- _The task_: What lines below include the string "screenshot"? Pick them out and copy them.

- _Provided entries_:
++++++++

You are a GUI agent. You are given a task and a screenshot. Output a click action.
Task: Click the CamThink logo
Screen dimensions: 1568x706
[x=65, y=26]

++++++++

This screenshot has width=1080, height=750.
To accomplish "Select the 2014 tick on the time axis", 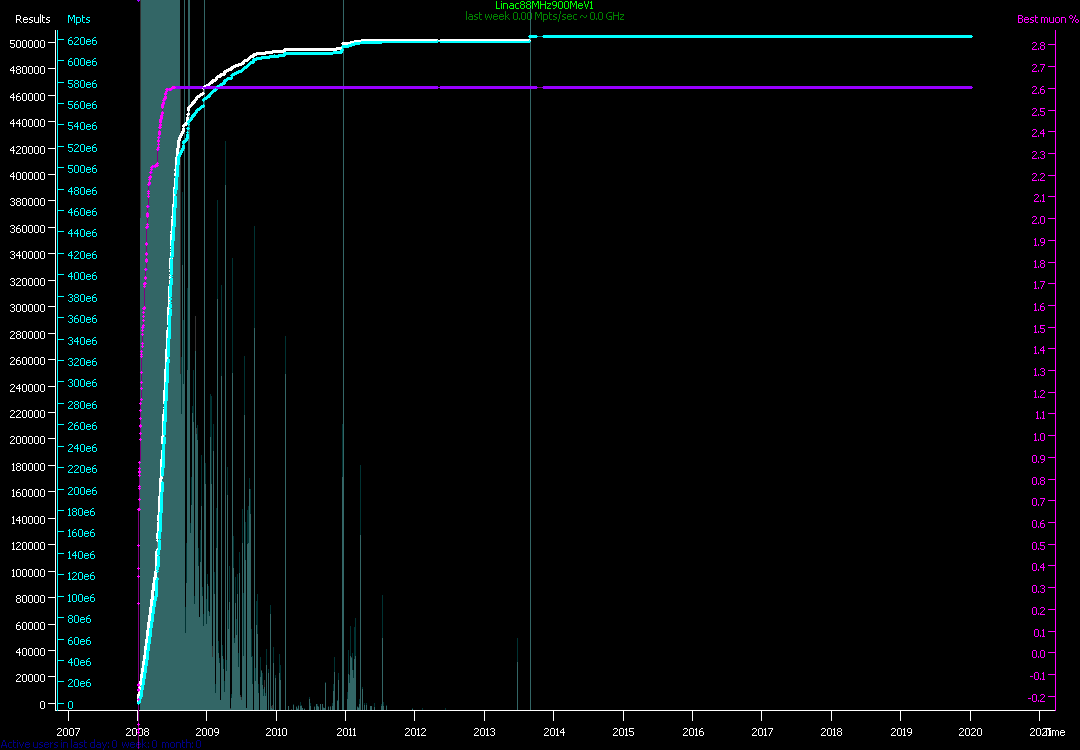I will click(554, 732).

++++++++

- _Reply_:
You are a GUI agent. You are given a task and a screenshot. Output a click action.
This screenshot has width=1080, height=750.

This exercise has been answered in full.